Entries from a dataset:
--

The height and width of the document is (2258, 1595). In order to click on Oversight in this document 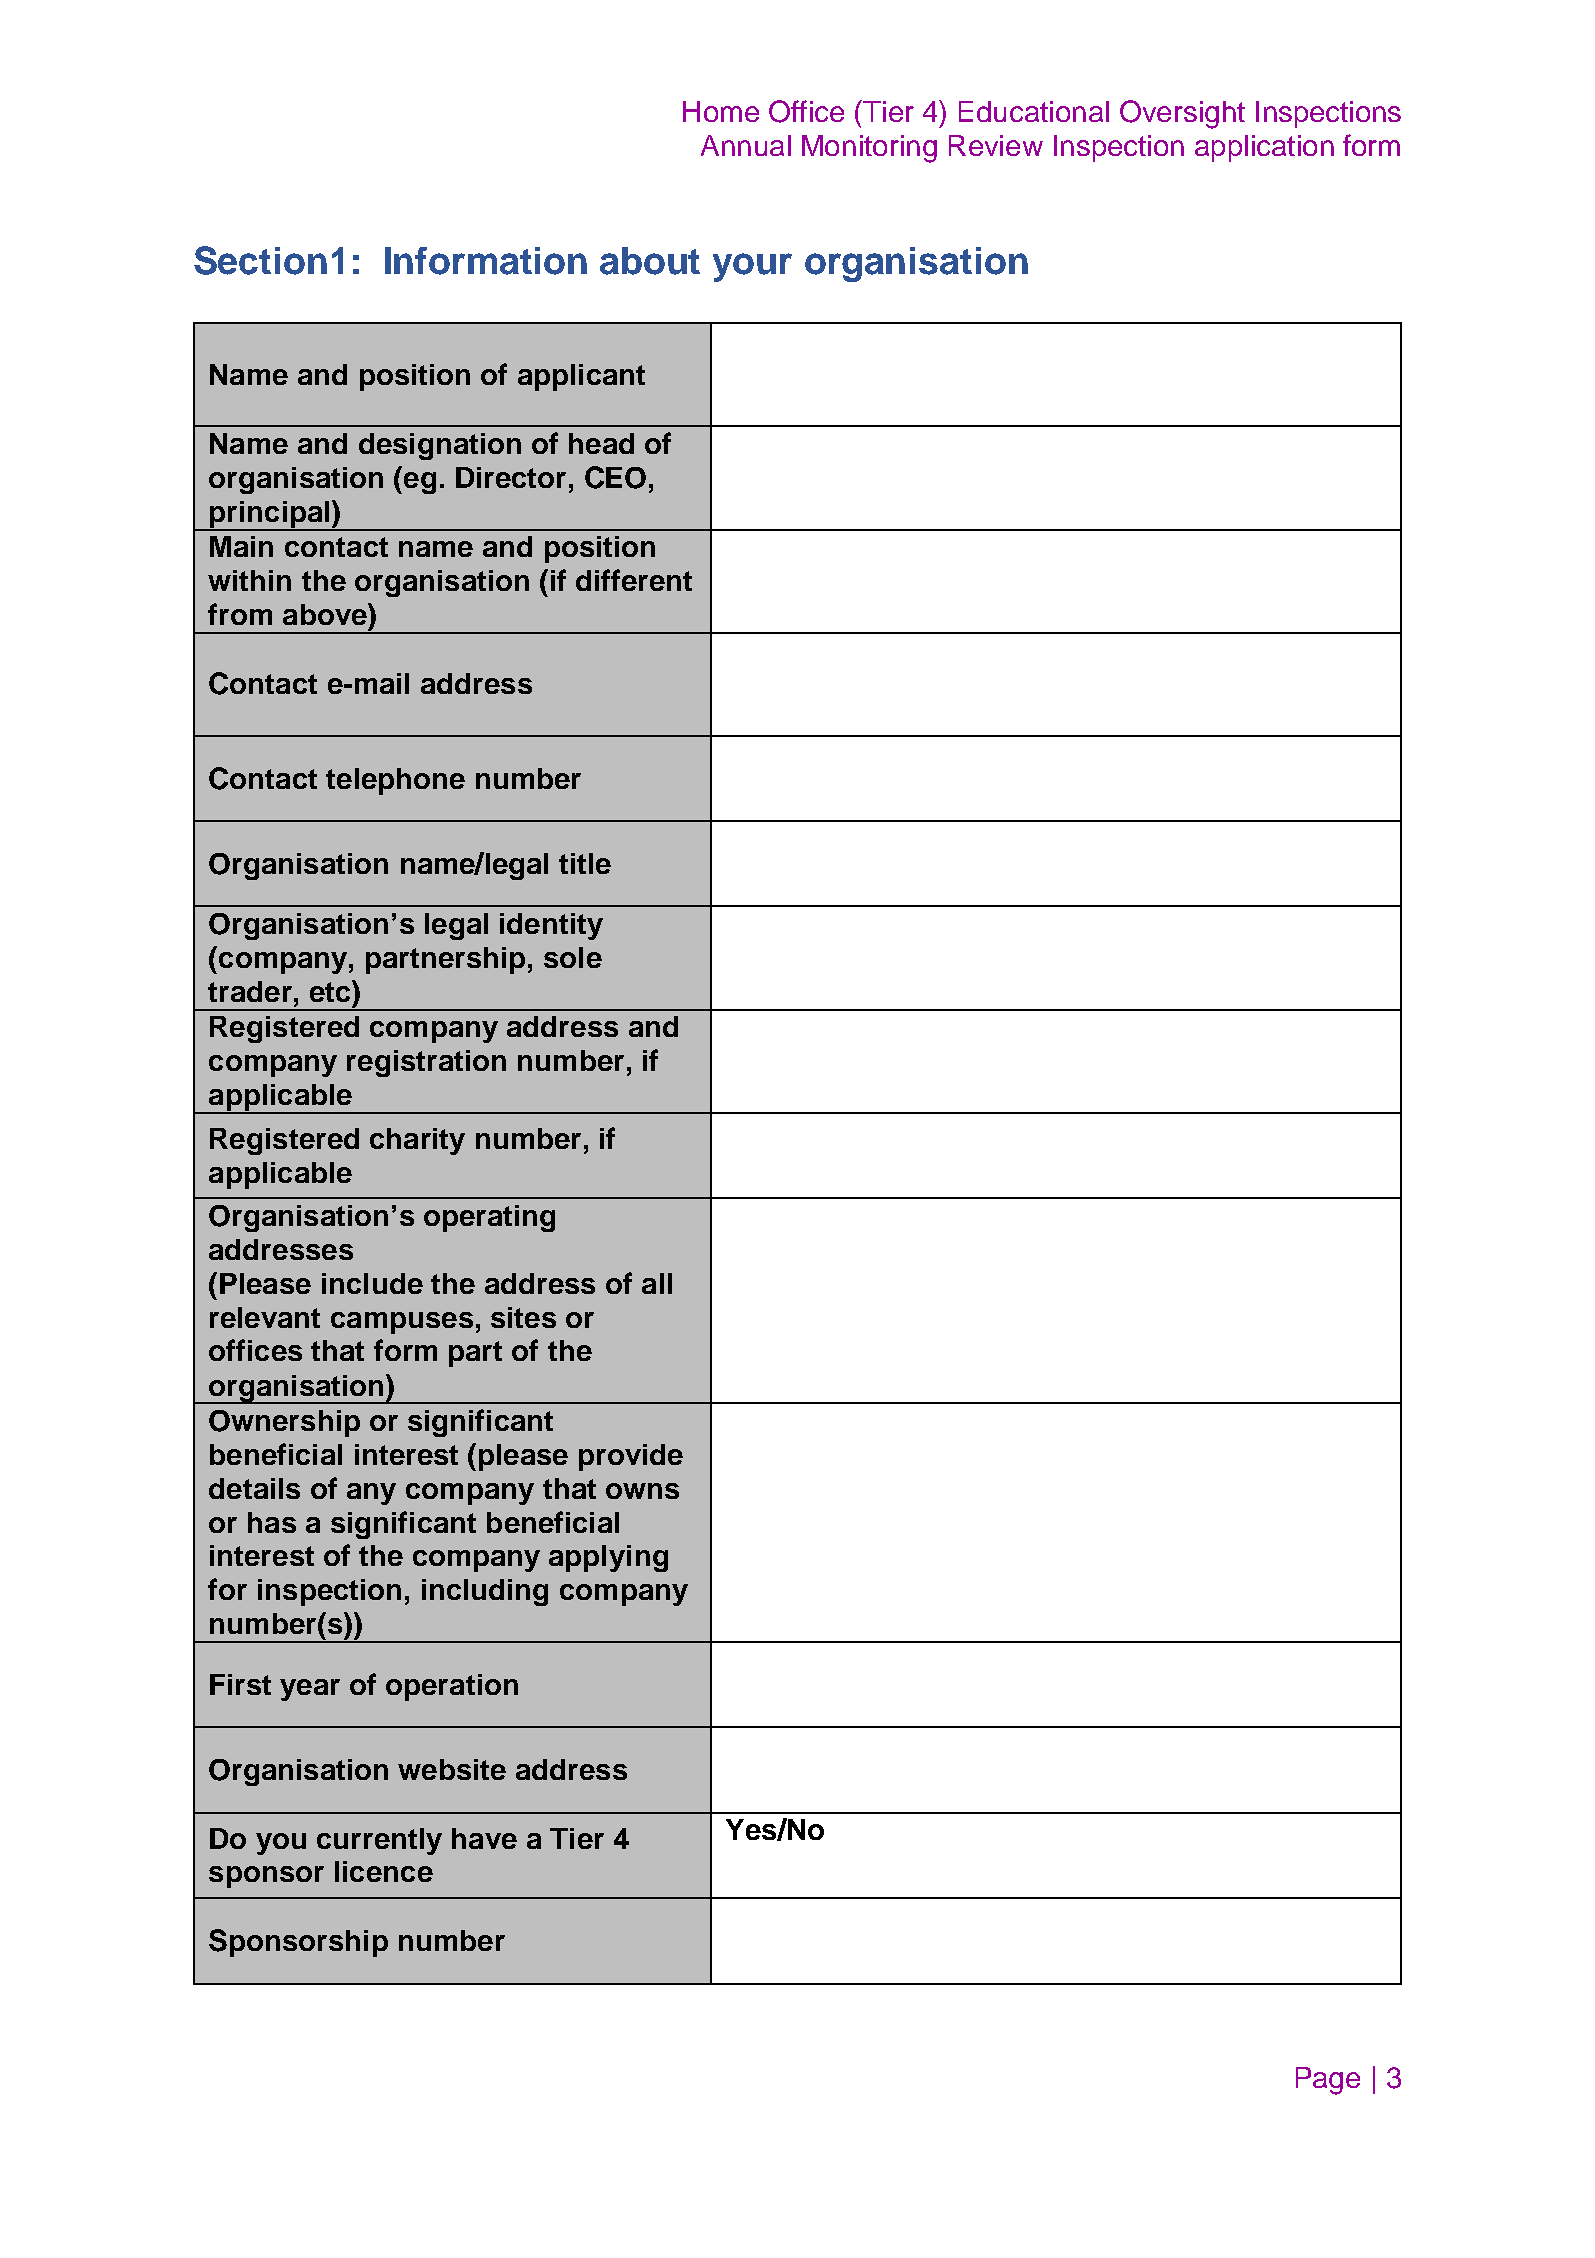, I will do `click(1182, 114)`.
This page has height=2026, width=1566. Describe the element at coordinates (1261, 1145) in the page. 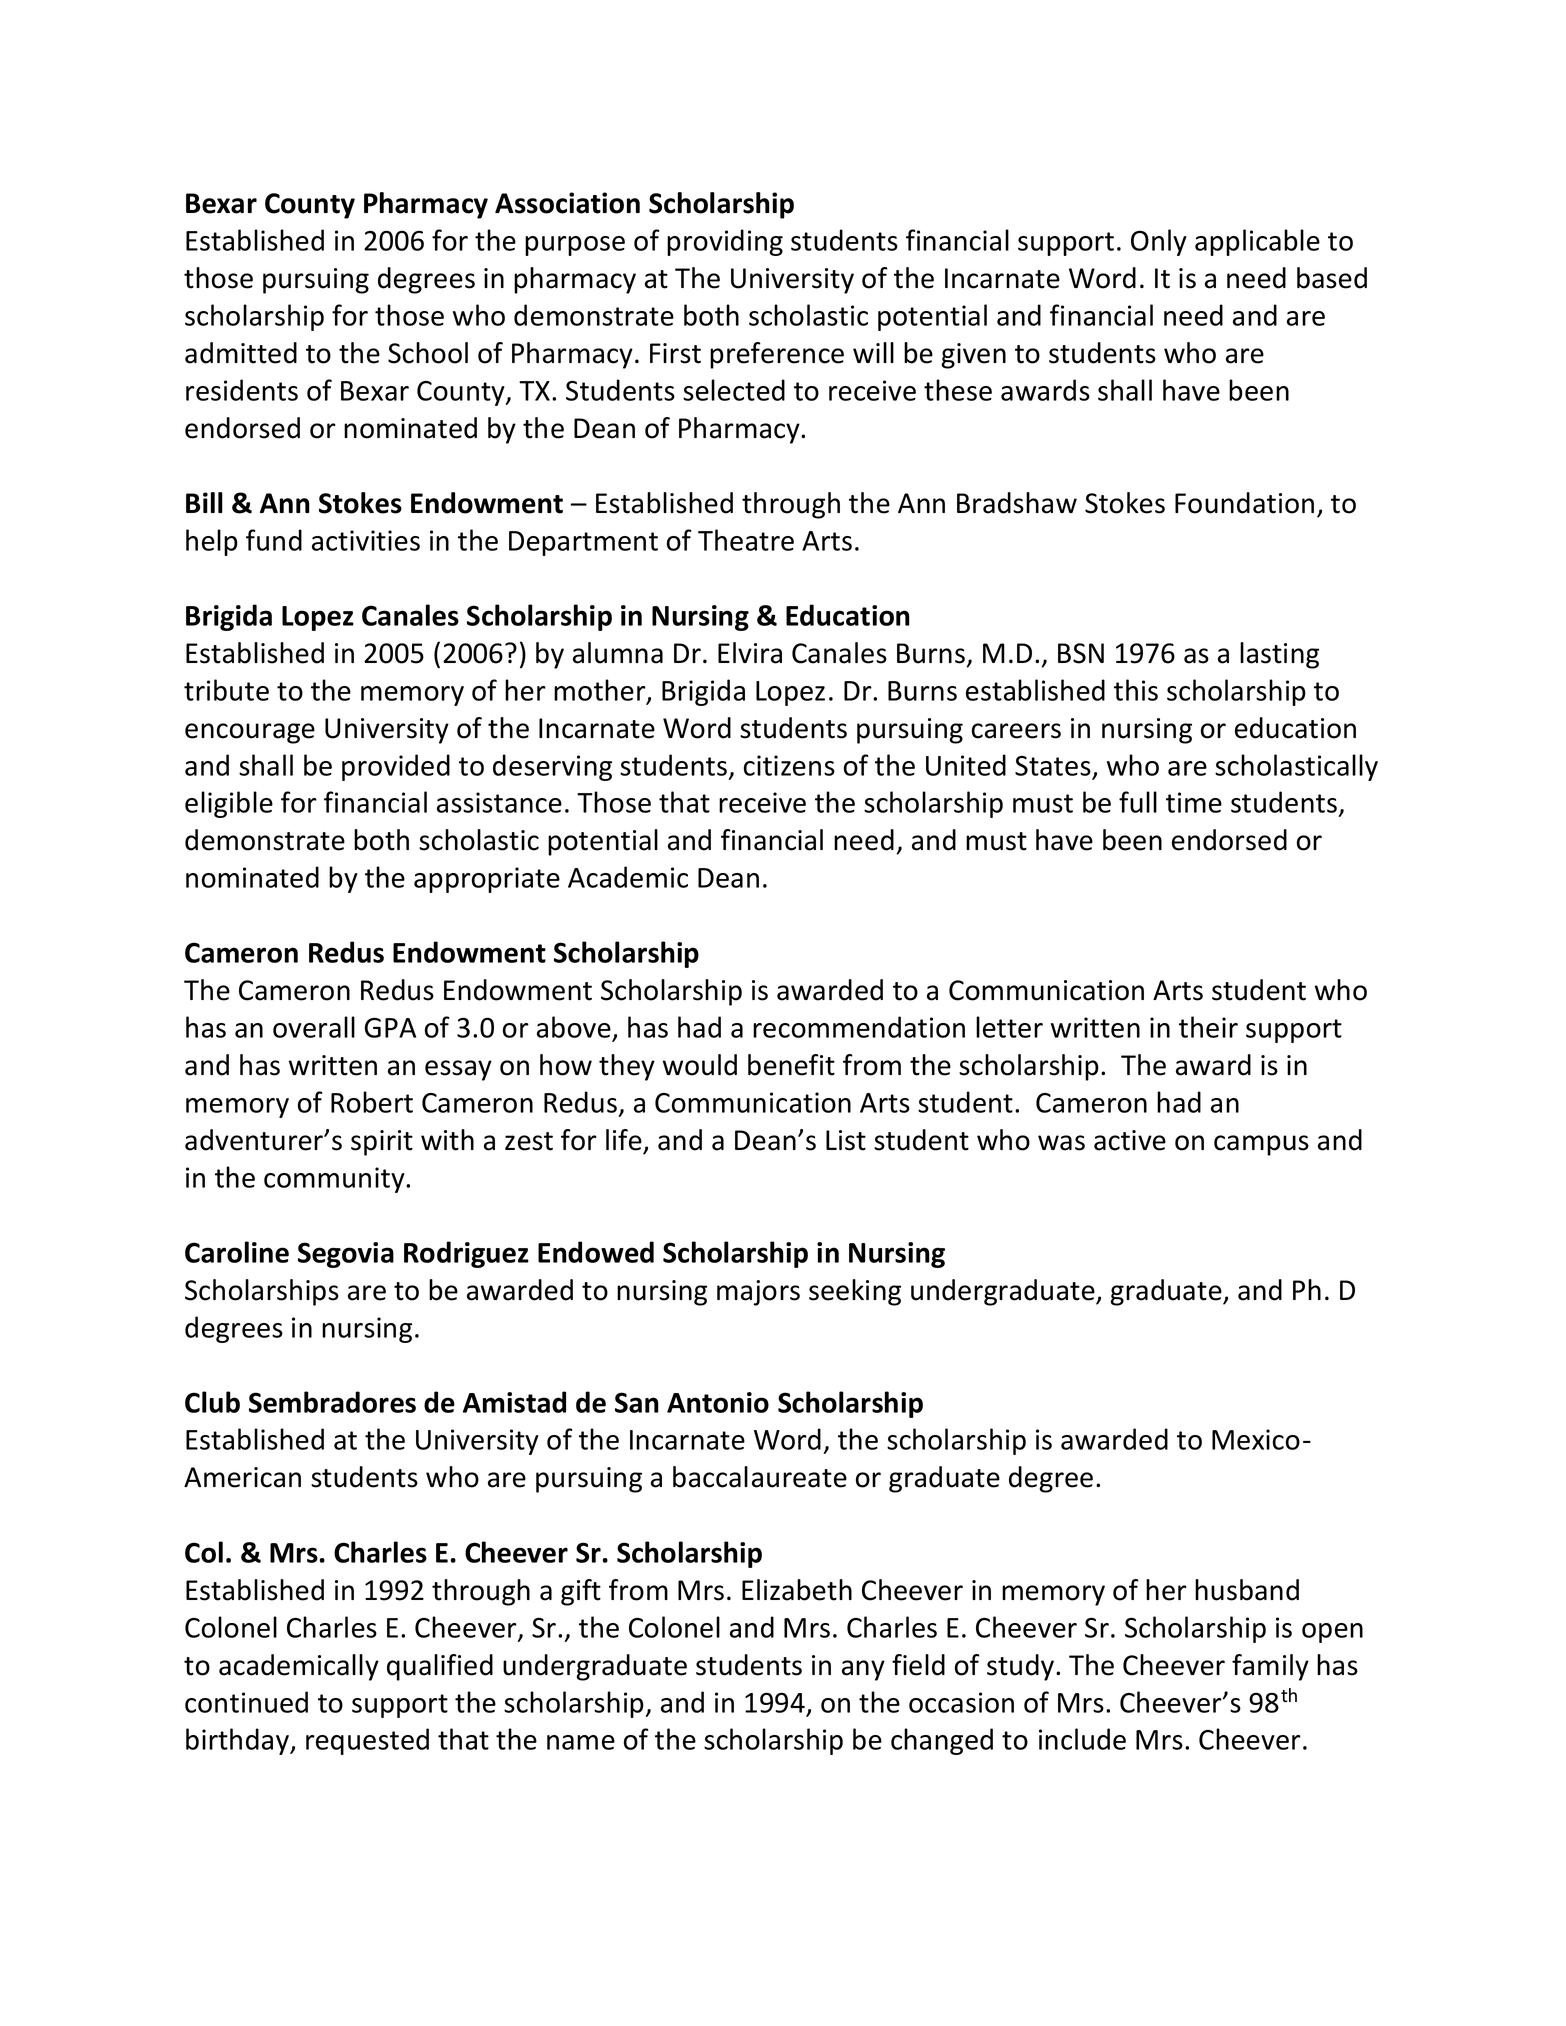

I see `campus` at that location.
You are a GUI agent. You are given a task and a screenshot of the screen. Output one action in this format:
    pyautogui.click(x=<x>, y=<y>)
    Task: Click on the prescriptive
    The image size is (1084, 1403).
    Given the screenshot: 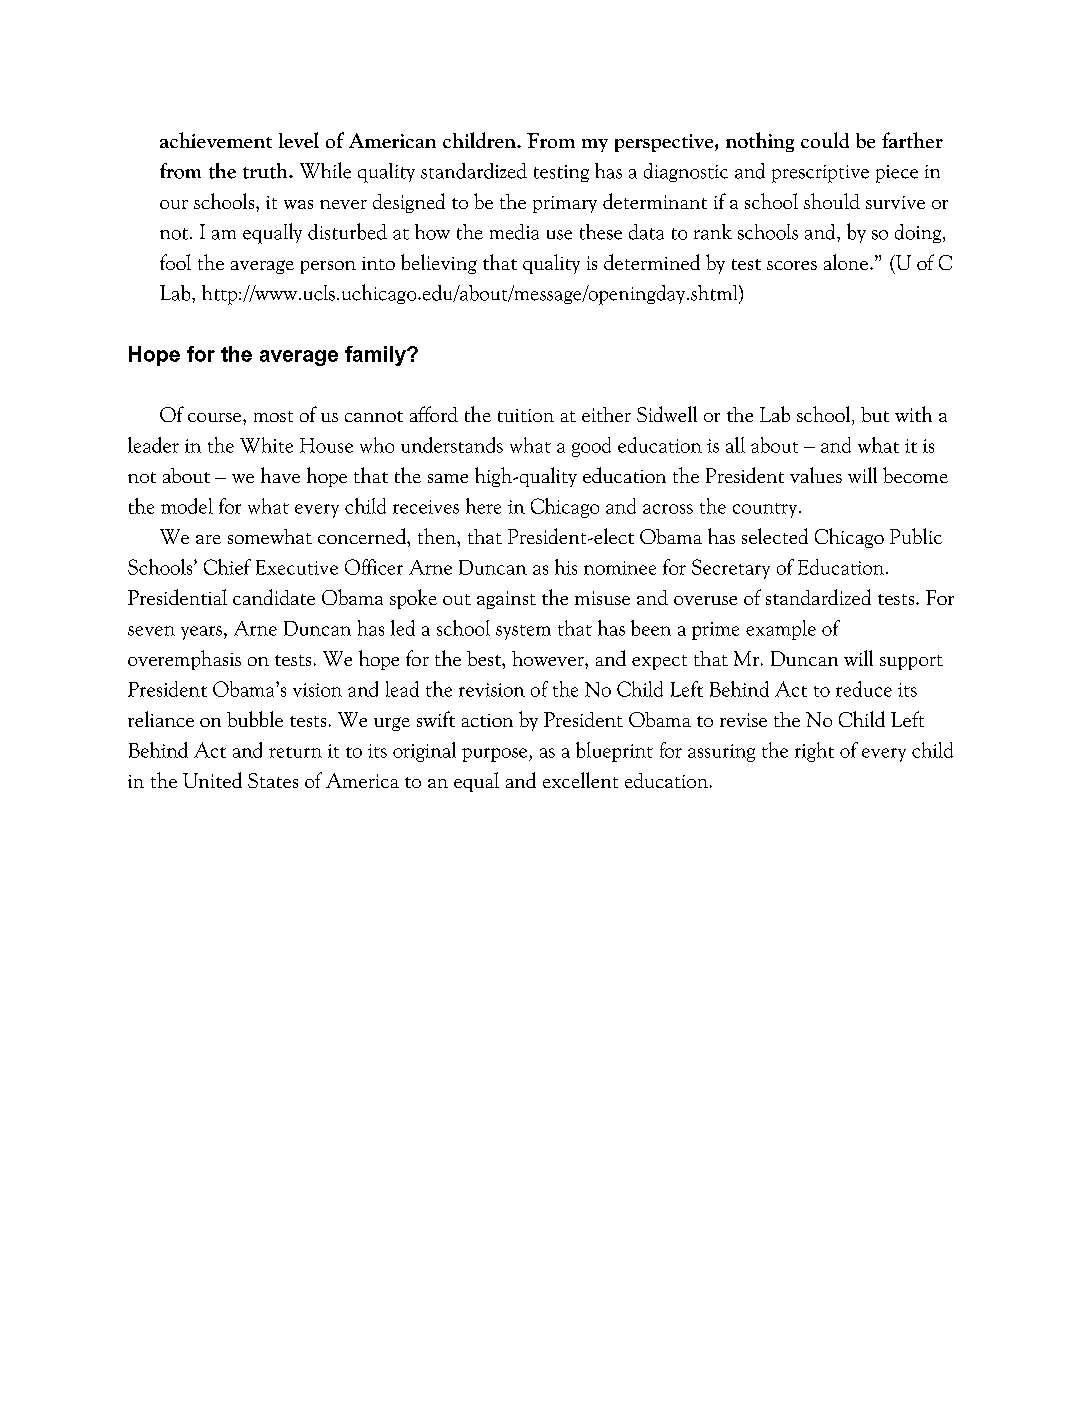 What is the action you would take?
    pyautogui.click(x=820, y=174)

--

_Given request_
Write out the lines of the items from the line with "This page has" to the line with "at that location.", including both of those lines, and leave the pictures out.

_The reply_
This page has height=2026, width=1566. Describe the element at coordinates (1261, 1145) in the page. 

I see `campus` at that location.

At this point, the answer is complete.